--- RECORD EXCERPTS Enclosed Below ---
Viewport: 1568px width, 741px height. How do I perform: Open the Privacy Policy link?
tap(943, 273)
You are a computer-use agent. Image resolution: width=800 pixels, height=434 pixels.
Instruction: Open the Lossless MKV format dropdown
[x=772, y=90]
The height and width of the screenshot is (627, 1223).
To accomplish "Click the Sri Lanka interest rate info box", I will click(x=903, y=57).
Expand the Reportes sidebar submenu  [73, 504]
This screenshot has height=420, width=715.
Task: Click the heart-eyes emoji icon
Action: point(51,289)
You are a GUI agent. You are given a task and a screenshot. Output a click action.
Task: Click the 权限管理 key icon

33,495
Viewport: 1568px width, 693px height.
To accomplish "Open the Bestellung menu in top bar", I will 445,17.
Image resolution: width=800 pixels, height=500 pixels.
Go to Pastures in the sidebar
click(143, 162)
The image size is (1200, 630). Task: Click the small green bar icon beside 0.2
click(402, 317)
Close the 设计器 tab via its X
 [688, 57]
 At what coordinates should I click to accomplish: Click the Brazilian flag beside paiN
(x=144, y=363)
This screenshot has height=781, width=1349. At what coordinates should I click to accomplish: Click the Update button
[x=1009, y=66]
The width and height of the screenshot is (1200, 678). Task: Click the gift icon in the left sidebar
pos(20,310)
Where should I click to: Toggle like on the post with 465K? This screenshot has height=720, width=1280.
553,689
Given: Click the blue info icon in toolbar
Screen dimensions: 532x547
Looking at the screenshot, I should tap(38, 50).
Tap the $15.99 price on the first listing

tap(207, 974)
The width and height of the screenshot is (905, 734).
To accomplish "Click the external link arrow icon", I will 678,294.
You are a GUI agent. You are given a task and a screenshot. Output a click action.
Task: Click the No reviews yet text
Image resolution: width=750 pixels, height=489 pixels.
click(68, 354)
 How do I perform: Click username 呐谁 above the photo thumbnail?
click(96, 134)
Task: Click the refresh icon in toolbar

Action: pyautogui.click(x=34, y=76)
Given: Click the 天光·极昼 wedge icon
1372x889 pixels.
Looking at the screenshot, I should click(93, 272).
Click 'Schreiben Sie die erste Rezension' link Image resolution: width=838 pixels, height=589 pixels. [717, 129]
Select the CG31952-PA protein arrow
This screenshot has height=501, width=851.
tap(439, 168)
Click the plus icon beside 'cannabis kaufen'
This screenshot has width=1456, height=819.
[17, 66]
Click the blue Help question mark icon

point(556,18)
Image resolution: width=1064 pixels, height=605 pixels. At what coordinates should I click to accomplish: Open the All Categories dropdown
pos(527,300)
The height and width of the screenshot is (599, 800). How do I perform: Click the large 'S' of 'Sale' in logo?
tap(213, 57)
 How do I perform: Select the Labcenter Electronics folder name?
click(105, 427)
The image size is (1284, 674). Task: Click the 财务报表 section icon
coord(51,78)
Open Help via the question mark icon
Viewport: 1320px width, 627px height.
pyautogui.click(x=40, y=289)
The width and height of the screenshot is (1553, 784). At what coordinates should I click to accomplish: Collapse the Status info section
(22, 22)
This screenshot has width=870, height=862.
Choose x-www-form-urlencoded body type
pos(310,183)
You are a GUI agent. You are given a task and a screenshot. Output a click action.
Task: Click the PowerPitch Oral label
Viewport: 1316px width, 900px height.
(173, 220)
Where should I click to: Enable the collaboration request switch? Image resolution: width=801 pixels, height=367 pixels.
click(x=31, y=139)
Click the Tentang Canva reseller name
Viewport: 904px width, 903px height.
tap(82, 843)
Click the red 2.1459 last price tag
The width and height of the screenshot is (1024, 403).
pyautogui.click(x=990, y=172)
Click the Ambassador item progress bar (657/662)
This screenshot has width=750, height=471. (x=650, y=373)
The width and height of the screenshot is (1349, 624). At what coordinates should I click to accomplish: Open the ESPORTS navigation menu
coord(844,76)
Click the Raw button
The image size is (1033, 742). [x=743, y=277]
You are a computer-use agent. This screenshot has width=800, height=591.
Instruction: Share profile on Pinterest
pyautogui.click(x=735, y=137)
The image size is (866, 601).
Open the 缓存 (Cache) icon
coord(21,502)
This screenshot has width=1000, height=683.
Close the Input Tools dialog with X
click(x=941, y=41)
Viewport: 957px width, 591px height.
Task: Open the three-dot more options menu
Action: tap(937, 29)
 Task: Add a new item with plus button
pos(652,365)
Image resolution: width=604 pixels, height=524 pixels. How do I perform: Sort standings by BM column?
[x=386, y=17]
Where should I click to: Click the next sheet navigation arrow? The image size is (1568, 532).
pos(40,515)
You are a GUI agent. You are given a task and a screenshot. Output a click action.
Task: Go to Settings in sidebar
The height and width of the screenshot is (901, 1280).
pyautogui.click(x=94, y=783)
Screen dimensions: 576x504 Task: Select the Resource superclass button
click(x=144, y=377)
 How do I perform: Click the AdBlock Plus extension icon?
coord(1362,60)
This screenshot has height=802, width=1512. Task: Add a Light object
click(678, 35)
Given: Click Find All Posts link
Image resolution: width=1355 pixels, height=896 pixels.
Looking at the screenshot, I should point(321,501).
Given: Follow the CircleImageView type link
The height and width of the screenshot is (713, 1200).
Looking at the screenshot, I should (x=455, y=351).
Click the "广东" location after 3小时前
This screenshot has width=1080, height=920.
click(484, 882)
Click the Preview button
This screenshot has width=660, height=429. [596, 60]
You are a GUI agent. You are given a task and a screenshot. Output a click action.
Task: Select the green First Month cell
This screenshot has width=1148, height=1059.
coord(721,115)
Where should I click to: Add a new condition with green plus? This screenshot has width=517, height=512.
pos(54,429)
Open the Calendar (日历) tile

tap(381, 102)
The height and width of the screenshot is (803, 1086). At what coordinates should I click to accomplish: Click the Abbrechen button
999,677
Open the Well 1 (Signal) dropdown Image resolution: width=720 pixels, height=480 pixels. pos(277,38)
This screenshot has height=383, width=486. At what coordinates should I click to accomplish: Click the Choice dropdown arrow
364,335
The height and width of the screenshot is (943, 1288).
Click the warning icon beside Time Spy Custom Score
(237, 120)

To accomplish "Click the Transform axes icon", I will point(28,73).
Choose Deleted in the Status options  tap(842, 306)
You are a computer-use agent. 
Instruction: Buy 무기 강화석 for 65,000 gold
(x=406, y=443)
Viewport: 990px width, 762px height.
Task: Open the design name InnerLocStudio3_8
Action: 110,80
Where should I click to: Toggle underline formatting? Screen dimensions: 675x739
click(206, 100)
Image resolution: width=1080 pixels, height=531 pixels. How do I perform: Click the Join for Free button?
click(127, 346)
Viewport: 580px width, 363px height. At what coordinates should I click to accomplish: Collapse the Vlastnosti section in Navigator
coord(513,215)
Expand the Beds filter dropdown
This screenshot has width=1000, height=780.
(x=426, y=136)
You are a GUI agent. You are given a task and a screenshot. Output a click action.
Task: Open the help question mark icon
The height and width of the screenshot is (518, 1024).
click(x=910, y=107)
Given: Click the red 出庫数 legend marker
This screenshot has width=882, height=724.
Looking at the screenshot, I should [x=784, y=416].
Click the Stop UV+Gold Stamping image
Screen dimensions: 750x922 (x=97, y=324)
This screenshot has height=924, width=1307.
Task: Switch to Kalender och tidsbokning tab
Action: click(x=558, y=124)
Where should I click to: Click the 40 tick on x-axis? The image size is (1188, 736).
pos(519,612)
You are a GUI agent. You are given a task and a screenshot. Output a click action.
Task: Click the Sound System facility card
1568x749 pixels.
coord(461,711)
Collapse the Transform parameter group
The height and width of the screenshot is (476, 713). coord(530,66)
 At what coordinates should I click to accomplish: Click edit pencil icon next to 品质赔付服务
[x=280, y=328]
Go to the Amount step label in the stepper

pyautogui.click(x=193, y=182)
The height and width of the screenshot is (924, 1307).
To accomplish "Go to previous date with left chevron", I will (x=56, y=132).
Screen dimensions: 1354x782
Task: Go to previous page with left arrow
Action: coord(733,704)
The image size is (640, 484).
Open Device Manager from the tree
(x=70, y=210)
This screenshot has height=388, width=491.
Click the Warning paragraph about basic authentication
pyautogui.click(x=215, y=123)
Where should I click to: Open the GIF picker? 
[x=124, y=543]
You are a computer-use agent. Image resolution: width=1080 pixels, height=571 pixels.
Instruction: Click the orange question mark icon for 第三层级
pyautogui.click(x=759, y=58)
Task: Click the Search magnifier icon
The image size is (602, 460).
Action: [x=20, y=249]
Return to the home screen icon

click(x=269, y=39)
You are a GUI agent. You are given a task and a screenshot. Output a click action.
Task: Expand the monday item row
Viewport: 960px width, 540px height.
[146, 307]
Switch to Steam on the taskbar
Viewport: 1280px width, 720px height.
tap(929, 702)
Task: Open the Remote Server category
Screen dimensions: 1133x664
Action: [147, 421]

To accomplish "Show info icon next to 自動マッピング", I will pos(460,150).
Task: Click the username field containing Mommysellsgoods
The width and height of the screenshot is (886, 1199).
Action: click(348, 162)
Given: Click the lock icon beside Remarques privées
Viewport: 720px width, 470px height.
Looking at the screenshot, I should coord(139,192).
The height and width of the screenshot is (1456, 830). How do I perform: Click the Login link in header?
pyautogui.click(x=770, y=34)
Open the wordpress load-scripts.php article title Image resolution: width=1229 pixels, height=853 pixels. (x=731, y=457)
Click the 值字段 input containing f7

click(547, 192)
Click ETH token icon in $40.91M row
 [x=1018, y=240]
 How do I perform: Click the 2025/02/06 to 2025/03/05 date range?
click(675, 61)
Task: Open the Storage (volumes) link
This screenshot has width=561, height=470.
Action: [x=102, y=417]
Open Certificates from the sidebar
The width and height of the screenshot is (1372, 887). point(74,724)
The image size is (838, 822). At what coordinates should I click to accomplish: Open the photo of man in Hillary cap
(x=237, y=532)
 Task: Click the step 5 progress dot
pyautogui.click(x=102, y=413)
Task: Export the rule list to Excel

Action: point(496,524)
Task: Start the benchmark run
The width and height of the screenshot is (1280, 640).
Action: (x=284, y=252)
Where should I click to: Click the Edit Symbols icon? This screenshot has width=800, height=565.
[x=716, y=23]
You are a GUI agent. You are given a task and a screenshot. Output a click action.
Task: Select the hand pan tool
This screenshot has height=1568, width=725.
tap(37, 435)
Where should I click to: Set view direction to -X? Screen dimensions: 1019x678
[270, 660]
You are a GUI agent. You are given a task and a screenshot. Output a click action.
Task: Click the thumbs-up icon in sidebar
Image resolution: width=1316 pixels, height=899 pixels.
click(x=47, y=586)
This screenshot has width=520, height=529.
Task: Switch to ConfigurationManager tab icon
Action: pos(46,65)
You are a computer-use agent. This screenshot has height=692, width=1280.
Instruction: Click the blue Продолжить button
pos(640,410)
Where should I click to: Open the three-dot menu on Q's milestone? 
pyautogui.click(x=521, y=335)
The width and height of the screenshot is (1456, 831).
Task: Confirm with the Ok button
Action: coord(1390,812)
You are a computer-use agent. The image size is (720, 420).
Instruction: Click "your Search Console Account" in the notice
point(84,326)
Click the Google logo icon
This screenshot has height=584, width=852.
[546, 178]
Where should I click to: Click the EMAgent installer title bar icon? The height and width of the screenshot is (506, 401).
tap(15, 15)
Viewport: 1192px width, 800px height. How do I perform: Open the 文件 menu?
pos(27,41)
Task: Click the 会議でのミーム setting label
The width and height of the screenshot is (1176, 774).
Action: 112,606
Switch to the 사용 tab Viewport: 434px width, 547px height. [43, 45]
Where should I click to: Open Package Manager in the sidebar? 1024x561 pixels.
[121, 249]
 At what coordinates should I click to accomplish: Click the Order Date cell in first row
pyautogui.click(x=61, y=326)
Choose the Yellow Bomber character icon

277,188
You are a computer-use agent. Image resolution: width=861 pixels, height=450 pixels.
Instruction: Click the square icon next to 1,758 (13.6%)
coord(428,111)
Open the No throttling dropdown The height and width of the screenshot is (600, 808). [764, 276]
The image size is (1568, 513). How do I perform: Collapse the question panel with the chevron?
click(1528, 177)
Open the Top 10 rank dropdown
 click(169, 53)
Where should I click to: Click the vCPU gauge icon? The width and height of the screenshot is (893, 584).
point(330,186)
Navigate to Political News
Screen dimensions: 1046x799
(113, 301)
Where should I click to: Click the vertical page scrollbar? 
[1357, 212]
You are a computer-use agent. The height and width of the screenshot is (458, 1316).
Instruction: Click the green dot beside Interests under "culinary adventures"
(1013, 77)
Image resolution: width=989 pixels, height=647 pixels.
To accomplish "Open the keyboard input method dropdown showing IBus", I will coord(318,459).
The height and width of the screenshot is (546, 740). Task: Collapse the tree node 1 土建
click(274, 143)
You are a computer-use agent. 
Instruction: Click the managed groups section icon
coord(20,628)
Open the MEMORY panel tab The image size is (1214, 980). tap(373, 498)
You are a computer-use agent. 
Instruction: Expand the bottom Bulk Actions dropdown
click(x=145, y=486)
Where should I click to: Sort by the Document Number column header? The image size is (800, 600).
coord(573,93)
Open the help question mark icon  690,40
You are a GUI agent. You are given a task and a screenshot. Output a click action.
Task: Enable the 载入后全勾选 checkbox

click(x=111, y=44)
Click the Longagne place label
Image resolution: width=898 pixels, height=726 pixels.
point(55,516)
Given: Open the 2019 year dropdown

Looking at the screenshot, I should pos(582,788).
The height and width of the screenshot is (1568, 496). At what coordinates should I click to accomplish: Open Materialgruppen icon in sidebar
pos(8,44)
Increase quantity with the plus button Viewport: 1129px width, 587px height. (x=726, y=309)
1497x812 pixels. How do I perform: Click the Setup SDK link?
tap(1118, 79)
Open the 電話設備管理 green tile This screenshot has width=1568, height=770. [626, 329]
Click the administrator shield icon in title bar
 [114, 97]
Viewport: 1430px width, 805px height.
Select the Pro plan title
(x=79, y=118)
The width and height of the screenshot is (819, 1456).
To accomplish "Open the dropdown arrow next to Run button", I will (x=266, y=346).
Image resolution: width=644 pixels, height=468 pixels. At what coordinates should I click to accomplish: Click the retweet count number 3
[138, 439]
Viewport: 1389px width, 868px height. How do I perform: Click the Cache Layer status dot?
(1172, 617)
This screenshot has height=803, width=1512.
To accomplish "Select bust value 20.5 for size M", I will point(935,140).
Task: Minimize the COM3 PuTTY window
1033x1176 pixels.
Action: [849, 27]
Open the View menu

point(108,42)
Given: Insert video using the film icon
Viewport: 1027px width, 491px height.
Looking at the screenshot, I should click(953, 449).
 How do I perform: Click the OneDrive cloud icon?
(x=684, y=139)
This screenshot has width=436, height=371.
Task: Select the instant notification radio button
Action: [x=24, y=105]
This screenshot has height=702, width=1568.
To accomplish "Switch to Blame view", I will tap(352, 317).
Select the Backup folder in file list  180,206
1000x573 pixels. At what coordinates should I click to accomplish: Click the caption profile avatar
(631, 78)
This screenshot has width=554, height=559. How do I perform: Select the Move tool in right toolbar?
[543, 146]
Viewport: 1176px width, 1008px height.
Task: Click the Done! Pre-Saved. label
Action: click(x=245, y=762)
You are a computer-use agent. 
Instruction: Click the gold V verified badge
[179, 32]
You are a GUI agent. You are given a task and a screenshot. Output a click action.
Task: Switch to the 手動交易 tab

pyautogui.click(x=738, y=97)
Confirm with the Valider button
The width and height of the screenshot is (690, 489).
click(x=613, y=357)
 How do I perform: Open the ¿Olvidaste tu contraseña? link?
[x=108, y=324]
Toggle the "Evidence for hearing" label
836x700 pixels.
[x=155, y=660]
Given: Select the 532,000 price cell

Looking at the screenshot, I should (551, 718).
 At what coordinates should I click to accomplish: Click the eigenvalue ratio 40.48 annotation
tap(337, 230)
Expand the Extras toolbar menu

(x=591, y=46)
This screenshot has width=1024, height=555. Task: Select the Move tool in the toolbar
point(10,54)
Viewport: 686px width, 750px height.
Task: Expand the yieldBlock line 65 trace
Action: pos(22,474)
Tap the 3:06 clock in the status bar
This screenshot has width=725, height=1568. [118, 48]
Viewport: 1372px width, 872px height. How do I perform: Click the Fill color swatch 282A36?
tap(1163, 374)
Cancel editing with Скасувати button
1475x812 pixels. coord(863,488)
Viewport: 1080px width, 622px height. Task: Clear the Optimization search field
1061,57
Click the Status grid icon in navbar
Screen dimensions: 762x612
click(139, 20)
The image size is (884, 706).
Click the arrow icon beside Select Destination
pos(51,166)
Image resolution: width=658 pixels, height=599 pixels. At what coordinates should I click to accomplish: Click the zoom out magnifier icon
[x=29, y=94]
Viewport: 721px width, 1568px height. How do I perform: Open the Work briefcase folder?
--- End of Enclosed RECORD EXCERPTS ---
- [WHAT YOU NEED TO DO]: Repeat exactly the lines of the listing from its first line through the line that holds "Given: Click the 天光·极昼 wedge icon". Nothing else should appear.

- [ANSWER SPACE]:
Viewport: 1568px width, 741px height. How do I perform: Open the Privacy Policy link?
tap(943, 273)
You are a computer-use agent. Image resolution: width=800 pixels, height=434 pixels.
Instruction: Open the Lossless MKV format dropdown
[x=772, y=90]
The height and width of the screenshot is (627, 1223).
To accomplish "Click the Sri Lanka interest rate info box", I will click(x=903, y=57).
Expand the Reportes sidebar submenu  [73, 504]
This screenshot has height=420, width=715.
Task: Click the heart-eyes emoji icon
Action: point(51,289)
You are a GUI agent. You are given a task and a screenshot. Output a click action.
Task: Click the 权限管理 key icon

33,495
Viewport: 1568px width, 693px height.
To accomplish "Open the Bestellung menu in top bar", I will 445,17.
Image resolution: width=800 pixels, height=500 pixels.
Go to Pastures in the sidebar
click(143, 162)
The image size is (1200, 630). Task: Click the small green bar icon beside 0.2
click(402, 317)
Close the 设计器 tab via its X
 [688, 57]
 At what coordinates should I click to accomplish: Click the Brazilian flag beside paiN
(x=144, y=363)
This screenshot has height=781, width=1349. At what coordinates should I click to accomplish: Click the Update button
[x=1009, y=66]
The width and height of the screenshot is (1200, 678). Task: Click the gift icon in the left sidebar
pos(20,310)
Where should I click to: Toggle like on the post with 465K? This screenshot has height=720, width=1280.
553,689
Given: Click the blue info icon in toolbar
Screen dimensions: 532x547
Looking at the screenshot, I should tap(38, 50).
Tap the $15.99 price on the first listing

tap(207, 974)
The width and height of the screenshot is (905, 734).
To accomplish "Click the external link arrow icon", I will 678,294.
You are a GUI agent. You are given a task and a screenshot. Output a click action.
Task: Click the No reviews yet text
Image resolution: width=750 pixels, height=489 pixels.
click(68, 354)
 How do I perform: Click username 呐谁 above the photo thumbnail?
click(96, 134)
Task: Click the refresh icon in toolbar

Action: pyautogui.click(x=34, y=76)
Given: Click the 天光·极昼 wedge icon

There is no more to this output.